Какая из сторон обратная? А вот обе. Абсолютно обе. Говорят, там живут наши двойники. Живет, например, точно такая, как я. Интересно, неужели и платье у нее мое, красное в белый горошек, и голый пупс в ванночке, и заросли дикого винограда вьются с балкона первого этажа? Неужели длинный пятиэтажный дом, в котором живут обыкновенные люди? А может быть, там, с обратной стороны, люди эти ведут себя по-другому – вежливо раскланиваются при встрече и говорят по-китайски. Потому что Китай – он тоже примерно там находится, и двойник мой – дивная китаянка, живущая в бамбуковой хижине, а вовсе не в пятиэтажном доме на улице Перова. И Люсик – китаец, и Рыжая Галоша, и учительница младших классов, маленькая старушка в шерстяном платке.
Зовут ее Дина Хаскелевна. Некрасивая, сгорбленная, она возникает на пороге, улыбается, кивает седой головой. Передвигается неслышно, в обрезанных войлочных сапожках. Ходит, будто утюжит натертый рыжей мастикой пол, вжик-вжик.
– Однажды, – произносит она – и выпускает из-под платка маленькие уютные ручки, – однажды, – говорит она тихо, так тихо, что слышна жужжащая за окном муха, – однажды в одной стране жил фараон.

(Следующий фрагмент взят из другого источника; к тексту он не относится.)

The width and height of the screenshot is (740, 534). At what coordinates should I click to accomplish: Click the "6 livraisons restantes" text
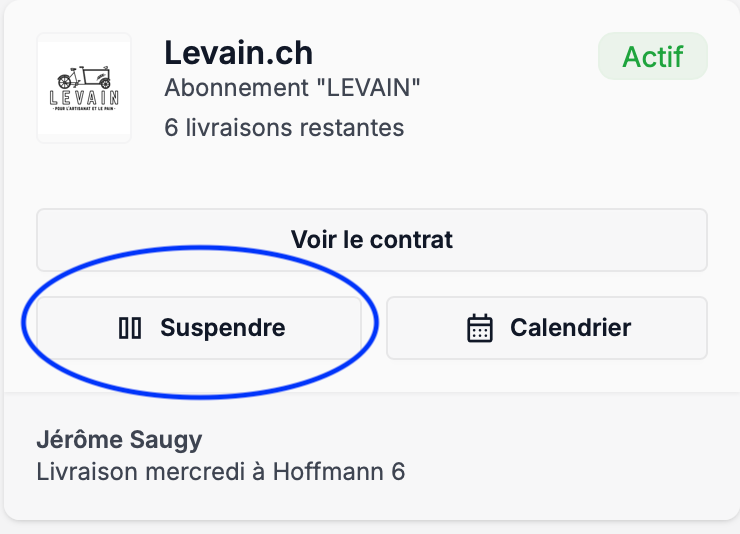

Когда я слышу слово «однажды», меня два раза упрашивать не надо. Сорок пять минут пролетают как одна, и к дому я иду медленно, стараясь не расплескать это «однажды». Фараоны, их жены и сыновья, голодные и сытые коровы.
Медленно ползет караван по обратной стороне Земли. На золотой колеснице восседает многорукий фараон, а за ним тащится голодная корова. У коровы тощее иссохшее вымя и налитые печалью глаза.
Я горделиво озираю окрестности. Все эти люди – мои подданные. Подданные моего королевства. Старушки на скамейках, небритые мужчины у ларьков, заспанные продавщицы. Растущие у обочины васильки, примятые листья подорожника. Им и невдомек.
Ведь настоящий король, он всегда немножечко нищий, он такой… специальный король, внутренний. Он может спокойно прогуливаться по бульвару Перова и пить трехкопеечную газировку. Настоящий король ничем не отличается от своего народа.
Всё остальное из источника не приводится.